Kutipan Teks:
———

Senin, 08 Desember 2014

Skripsi Hukum: Sinkronisasi Hak-Hak Anak Menurut Undang-Undang Nomor 4 Tahun 1979 Tentang Kesejahteraan Anak

BAB I.
PENDAHULUAN.
A.  Latar Belakang Masalah.
Skripsi Hukum: Sinkronisasi Hak-Hak Anak Menurut Undang-Undang Nomor 4 Tahun 1979 Tentang Kesejahteraan Anak
Negara  Indonesia  merupakan  negara  hukum  yang  menjamin  tiap-tiap  warga negaranya  termasuk perlindungan terhadap anak  yang merupakan hak  asasi manusia. Sebagai negara yang berdaulat dan memiliki landasan  hukum, hal  ini  sesuai  dengan  Konsideran  dalam  Undang-Undang  Nomor  23  Tahun  2002 tentang Perlindungan Anak, maka jaminan terhadap kesejahteraan rakyat  harus  diwujudkan  kepada  seluruh  masyarakat  termasuk  terhadap  anak-anak  tanpa  ada  perbedaan,  karena  anak  adalah  amanah  dan  karunia  Tuhan  Yang  Maha Esa  yang dalam dirinya melekat harkat dan martabat sebagai manusia  seutuhnya.

———

Data:
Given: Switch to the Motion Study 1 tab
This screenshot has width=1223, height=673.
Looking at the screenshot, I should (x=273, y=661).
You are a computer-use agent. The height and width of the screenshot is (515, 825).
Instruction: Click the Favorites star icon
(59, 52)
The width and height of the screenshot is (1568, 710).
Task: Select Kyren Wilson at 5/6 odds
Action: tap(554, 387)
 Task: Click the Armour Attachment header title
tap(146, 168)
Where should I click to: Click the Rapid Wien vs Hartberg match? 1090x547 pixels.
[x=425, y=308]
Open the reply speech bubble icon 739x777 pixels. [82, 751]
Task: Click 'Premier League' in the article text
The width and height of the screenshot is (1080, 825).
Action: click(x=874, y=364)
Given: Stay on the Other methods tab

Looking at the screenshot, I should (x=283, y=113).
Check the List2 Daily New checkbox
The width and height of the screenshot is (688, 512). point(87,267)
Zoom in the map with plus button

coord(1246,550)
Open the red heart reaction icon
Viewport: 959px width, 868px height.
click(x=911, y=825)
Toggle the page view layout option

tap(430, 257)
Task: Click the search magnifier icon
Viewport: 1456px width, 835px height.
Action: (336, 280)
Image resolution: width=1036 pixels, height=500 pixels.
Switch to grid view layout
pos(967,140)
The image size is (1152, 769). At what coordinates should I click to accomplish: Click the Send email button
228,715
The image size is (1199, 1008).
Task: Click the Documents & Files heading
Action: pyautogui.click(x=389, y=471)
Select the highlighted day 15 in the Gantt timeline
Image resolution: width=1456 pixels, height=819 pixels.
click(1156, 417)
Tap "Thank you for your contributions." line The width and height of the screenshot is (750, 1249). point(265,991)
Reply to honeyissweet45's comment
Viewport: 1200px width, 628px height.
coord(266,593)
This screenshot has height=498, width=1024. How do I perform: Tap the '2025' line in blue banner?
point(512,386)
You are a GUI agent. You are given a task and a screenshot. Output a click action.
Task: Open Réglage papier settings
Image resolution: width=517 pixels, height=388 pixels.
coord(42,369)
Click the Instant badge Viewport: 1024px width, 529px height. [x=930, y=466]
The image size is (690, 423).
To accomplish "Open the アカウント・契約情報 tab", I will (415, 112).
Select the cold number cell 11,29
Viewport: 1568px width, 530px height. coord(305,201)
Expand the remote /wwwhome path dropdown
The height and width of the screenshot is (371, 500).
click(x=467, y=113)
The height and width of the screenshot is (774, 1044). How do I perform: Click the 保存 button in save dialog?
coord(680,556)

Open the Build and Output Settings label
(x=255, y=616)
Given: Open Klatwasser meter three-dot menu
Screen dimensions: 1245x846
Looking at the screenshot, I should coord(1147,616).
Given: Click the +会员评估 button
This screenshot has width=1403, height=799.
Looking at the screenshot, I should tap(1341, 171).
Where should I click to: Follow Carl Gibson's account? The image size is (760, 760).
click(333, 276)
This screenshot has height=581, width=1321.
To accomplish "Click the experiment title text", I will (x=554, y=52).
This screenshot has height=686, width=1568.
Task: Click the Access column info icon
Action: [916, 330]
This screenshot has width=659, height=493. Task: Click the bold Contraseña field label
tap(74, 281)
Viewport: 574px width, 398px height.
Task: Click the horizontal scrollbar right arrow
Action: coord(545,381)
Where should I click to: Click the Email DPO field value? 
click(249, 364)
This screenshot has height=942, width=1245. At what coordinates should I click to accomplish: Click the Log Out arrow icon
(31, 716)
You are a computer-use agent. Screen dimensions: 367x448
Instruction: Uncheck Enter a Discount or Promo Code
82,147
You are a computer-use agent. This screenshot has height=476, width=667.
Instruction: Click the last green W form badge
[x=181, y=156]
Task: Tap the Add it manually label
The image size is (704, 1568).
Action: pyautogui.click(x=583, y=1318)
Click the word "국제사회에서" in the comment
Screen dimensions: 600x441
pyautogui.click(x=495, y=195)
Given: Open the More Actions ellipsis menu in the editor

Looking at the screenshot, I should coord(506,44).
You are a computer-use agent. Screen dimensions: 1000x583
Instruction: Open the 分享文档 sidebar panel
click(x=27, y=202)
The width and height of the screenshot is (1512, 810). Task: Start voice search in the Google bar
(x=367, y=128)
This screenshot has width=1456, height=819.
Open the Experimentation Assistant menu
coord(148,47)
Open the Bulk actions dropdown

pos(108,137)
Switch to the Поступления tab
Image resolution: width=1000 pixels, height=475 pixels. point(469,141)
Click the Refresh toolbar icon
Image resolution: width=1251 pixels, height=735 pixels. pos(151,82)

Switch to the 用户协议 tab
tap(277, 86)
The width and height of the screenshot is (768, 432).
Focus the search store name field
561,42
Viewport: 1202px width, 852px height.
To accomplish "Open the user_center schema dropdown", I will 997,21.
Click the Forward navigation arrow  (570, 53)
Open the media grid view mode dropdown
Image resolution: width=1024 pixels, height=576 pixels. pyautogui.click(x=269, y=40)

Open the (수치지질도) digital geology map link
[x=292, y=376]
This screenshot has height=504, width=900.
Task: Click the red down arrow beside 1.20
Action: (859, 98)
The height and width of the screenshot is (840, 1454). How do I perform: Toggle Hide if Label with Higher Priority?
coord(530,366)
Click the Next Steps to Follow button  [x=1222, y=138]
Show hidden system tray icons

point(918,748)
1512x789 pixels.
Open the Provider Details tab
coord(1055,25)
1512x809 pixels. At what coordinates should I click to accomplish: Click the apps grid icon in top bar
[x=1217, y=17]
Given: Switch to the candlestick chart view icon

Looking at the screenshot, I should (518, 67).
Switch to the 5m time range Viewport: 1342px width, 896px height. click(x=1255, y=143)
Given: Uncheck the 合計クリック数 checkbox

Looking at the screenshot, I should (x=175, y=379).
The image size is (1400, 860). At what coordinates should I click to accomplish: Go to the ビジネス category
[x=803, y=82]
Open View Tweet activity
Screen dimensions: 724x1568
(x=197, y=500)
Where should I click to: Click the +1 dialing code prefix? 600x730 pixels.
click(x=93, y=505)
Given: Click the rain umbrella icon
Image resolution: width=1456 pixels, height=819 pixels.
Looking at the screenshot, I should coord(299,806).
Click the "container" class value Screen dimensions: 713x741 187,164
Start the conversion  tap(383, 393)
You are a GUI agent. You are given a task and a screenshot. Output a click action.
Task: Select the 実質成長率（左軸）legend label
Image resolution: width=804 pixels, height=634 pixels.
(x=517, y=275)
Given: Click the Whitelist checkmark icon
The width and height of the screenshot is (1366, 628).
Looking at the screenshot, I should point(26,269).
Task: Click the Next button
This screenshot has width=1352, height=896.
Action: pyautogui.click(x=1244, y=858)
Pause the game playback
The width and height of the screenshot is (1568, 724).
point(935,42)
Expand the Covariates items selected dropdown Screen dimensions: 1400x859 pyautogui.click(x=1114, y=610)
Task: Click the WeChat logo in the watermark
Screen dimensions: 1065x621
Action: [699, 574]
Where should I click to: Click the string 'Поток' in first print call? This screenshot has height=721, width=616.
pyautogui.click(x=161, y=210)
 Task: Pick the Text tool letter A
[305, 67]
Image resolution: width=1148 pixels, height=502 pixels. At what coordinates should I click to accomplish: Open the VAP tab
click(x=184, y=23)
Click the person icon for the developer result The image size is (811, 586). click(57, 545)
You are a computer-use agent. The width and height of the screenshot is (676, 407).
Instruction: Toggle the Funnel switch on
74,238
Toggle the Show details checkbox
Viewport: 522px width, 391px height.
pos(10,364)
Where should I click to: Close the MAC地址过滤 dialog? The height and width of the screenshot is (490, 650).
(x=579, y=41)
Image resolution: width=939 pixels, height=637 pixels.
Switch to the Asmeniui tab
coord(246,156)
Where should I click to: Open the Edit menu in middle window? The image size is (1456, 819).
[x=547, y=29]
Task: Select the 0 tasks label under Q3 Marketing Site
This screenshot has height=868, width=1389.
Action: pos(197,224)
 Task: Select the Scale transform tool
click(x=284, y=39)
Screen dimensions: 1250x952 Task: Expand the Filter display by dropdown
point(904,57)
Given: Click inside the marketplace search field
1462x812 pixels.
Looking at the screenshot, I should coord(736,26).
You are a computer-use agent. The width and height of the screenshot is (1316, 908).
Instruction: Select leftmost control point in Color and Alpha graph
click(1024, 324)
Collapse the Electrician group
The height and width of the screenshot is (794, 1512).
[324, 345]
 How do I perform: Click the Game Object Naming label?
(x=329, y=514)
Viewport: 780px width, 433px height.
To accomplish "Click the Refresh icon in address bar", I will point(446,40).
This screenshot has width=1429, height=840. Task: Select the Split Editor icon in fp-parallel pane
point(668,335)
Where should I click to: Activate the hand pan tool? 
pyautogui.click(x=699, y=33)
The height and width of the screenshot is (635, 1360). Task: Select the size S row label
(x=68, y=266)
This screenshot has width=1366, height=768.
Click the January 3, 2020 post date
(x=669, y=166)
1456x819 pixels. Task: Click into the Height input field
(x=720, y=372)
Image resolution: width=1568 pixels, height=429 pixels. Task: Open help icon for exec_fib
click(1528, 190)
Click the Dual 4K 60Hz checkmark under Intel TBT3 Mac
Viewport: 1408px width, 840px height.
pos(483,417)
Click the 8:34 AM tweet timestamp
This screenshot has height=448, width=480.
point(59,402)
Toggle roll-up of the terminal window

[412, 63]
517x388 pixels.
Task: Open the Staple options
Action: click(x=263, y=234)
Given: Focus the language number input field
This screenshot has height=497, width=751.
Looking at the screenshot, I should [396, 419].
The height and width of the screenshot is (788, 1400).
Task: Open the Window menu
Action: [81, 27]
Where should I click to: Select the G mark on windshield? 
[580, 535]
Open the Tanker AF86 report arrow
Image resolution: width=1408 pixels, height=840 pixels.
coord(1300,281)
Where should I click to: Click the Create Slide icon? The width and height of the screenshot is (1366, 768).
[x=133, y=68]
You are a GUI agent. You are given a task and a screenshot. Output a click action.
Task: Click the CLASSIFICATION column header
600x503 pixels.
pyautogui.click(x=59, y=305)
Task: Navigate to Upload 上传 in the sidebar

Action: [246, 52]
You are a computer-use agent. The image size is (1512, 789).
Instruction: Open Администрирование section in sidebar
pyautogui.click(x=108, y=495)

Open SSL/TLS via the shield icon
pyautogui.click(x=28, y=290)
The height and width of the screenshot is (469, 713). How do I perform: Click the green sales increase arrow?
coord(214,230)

———

Daftar Tugas:
• a. Sebutkan semua angka tahun yang muncul dalam kutipan, urut sesuai kemunculannya.
• b. Tolong nyatakan sebagai tabel Markdown dengan kolom No dan Isi semua baris data, mulai dari baris pertama data sampai baris yang memuat "tap(146, 168)", termasuk baris itu. Lewati baris yang kosong.

Penyelesaian Soal:
• a. 2014, 1979, 2002

• b.
| No | Isi |
|---|---|
| 1 | Given: Switch to the Motion Study 1 tab |
| 2 | This screenshot has width=1223, height=673. |
| 3 | Looking at the screenshot, I should (x=273, y=661). |
| 4 | You are a computer-use agent. The height and width of the screenshot is (515, 825). |
| 5 | Instruction: Click the Favorites star icon |
| 6 | (59, 52) |
| 7 | The width and height of the screenshot is (1568, 710). |
| 8 | Task: Select Kyren Wilson at 5/6 odds |
| 9 | Action: tap(554, 387) |
| 10 |  Task: Click the Armour Attachment header title |
| 11 | tap(146, 168) |